We have had some fine foreign-affairs thinkers in our time: Henry Kissinger, Richard Pipes, Daniel Pipes, Norman Podhoretz. But as a feckless European leadership tries to figure out what to do about a flood of Middle Eastern refugees (at least some of whom probably are not refugees but ISIS infiltrators), take a minute to appreciate that underrated American foreign-policy guru, Robert Frost:
Something there is that doesn’t love a wall,
That wants it down. I could say “Elves” to him,
But it’s not elves exactly, and I’d rather
He said it for himself. I see him there
Bringing a stone grasped firmly by the top
In each hand, like an old-stone savage armed.

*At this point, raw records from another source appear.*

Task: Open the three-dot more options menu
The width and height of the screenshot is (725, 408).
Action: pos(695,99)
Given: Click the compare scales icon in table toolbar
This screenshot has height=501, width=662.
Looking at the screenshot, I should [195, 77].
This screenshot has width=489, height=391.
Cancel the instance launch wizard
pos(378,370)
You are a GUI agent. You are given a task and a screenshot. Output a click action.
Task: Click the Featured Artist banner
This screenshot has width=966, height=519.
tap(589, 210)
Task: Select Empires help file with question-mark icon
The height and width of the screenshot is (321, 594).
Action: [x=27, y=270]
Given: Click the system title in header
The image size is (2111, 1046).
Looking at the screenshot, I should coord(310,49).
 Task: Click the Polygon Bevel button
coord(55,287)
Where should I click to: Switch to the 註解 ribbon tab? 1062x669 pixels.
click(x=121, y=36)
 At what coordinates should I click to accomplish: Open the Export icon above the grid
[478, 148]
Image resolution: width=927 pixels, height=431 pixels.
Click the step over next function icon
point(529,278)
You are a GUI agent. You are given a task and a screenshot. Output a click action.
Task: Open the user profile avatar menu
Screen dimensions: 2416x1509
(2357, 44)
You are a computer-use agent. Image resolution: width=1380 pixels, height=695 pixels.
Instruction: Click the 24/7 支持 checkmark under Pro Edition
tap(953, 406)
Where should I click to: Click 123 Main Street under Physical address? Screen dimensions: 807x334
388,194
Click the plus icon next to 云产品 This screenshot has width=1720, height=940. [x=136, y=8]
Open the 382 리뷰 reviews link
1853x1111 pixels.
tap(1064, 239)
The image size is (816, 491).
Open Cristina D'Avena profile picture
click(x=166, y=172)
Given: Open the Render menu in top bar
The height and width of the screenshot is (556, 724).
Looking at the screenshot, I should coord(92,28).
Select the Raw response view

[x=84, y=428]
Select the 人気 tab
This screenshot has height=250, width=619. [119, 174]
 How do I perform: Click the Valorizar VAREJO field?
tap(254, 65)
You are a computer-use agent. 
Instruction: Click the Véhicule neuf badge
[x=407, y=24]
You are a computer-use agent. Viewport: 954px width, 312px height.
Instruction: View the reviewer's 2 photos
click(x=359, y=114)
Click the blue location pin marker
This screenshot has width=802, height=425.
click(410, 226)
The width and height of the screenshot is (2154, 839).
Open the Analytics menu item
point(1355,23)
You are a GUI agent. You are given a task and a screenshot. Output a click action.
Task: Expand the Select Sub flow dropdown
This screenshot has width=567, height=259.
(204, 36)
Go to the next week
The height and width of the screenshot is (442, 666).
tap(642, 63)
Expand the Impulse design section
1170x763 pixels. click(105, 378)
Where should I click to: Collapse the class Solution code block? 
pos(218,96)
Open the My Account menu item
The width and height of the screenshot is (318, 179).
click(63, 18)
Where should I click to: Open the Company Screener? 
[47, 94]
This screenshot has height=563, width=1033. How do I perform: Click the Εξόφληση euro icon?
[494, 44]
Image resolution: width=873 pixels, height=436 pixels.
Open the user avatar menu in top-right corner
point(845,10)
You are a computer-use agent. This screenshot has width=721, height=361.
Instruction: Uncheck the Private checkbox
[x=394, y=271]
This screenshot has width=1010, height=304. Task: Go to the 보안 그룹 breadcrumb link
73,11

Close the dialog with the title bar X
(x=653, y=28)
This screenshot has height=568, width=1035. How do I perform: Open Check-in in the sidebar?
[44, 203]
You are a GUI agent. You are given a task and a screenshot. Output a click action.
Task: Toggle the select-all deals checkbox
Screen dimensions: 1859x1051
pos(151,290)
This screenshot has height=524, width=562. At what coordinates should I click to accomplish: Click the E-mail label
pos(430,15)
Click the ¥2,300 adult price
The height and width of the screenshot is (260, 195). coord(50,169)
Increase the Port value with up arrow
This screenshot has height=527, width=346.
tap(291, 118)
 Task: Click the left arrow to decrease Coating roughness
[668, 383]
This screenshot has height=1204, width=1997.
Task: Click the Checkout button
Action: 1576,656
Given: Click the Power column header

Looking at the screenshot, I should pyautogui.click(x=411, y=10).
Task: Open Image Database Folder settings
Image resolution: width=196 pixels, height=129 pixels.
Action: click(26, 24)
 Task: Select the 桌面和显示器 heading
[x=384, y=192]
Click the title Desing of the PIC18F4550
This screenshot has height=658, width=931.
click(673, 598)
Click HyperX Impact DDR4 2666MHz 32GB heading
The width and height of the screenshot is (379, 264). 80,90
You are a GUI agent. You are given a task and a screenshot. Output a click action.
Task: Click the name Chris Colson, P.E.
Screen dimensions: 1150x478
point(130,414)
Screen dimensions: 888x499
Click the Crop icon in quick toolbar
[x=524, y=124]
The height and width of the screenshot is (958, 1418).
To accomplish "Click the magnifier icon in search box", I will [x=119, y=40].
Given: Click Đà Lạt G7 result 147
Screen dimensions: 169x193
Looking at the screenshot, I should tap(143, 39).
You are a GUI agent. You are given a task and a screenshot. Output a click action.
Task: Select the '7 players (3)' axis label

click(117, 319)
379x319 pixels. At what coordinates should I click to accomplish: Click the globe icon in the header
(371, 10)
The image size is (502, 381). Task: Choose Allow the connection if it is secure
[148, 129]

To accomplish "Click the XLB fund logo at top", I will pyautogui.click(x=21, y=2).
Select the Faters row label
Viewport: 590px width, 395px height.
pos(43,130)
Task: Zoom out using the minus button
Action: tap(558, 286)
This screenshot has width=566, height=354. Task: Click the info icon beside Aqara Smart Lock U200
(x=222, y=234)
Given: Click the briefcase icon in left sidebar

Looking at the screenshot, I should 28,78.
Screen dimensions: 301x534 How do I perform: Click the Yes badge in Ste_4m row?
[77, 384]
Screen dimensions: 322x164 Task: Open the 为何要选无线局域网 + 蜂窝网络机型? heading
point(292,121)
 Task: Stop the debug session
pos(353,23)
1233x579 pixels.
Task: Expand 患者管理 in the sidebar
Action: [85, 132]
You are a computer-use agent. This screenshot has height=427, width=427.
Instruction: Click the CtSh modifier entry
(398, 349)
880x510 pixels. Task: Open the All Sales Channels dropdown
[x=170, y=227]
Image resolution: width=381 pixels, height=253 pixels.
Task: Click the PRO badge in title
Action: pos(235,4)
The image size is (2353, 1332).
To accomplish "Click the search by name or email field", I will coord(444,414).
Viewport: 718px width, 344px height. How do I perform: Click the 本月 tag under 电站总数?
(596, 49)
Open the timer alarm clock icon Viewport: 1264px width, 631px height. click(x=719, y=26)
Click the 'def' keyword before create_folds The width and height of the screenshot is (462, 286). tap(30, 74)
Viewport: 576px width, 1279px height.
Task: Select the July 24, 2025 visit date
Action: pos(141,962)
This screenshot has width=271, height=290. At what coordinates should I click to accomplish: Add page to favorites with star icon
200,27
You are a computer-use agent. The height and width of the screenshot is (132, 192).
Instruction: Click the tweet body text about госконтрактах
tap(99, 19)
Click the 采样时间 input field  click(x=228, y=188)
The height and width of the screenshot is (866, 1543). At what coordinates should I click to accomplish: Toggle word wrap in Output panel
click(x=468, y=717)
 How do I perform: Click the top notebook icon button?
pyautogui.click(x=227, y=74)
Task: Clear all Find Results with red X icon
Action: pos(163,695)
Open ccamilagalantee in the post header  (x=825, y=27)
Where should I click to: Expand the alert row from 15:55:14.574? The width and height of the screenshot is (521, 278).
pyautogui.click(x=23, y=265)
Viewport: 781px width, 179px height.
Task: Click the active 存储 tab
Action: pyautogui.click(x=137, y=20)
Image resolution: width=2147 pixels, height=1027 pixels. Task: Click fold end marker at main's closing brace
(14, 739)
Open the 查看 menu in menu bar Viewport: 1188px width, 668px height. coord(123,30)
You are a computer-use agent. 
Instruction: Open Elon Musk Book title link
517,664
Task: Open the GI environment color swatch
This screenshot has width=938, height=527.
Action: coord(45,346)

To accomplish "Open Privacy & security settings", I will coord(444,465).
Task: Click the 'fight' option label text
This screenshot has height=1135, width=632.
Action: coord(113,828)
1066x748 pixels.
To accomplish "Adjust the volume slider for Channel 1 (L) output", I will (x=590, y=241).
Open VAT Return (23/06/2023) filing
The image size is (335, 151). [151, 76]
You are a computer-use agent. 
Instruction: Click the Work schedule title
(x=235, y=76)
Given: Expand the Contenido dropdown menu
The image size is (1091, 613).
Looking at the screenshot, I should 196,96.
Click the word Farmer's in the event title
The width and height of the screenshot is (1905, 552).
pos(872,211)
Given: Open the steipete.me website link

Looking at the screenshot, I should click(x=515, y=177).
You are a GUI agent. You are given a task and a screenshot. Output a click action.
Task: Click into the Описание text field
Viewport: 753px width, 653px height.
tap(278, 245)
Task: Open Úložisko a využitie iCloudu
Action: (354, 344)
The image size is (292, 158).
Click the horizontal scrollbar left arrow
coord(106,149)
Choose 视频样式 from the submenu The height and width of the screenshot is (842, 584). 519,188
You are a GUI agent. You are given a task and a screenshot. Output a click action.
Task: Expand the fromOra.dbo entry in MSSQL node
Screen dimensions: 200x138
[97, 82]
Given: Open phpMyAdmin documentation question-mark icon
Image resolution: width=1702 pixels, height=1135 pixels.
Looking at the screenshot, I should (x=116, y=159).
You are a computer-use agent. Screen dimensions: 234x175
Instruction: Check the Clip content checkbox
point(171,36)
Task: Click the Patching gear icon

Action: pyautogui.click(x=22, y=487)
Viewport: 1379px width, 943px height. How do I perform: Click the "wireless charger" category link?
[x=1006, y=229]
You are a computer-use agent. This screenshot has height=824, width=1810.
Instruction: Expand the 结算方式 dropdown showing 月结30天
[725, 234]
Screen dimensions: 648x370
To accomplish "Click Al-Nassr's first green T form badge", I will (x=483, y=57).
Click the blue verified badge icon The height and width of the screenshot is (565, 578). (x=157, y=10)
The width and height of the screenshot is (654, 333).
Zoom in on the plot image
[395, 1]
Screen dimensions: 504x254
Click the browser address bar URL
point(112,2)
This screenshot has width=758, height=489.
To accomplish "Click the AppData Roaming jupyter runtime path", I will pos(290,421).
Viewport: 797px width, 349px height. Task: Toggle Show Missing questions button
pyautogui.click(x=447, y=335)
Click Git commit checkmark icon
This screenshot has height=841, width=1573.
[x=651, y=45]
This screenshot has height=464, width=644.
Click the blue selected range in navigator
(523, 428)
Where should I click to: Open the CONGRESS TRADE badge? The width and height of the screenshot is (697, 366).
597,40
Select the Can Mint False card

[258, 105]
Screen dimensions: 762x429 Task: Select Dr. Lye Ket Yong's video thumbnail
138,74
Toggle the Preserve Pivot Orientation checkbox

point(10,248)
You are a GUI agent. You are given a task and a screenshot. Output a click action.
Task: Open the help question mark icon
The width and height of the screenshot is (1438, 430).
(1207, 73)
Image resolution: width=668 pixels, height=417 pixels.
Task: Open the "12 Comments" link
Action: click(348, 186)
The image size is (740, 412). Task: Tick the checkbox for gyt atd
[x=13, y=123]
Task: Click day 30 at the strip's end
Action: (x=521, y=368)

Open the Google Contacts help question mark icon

He moves in darkness as it seems to me,
Not of woods only and the shade of trees.
He will not go behind his father’s saying,
And he likes having thought of it so well
He says again, “Good fences make good neighbors.”
One has to admire the Burkean conservatism at work there: Confronted with the poet’s idealism, the flinty atavistic old farmer, ever mindful of the proverbs of his fathers, sets about rebuilding the damaged stone fence because it is there. Frost, it is worth noting, wrote “Mending Wall” some years before G. K. Chesterton (both men were born in 1874) published his famous advice to never knock down a fence until you understand why it was put up in the first place.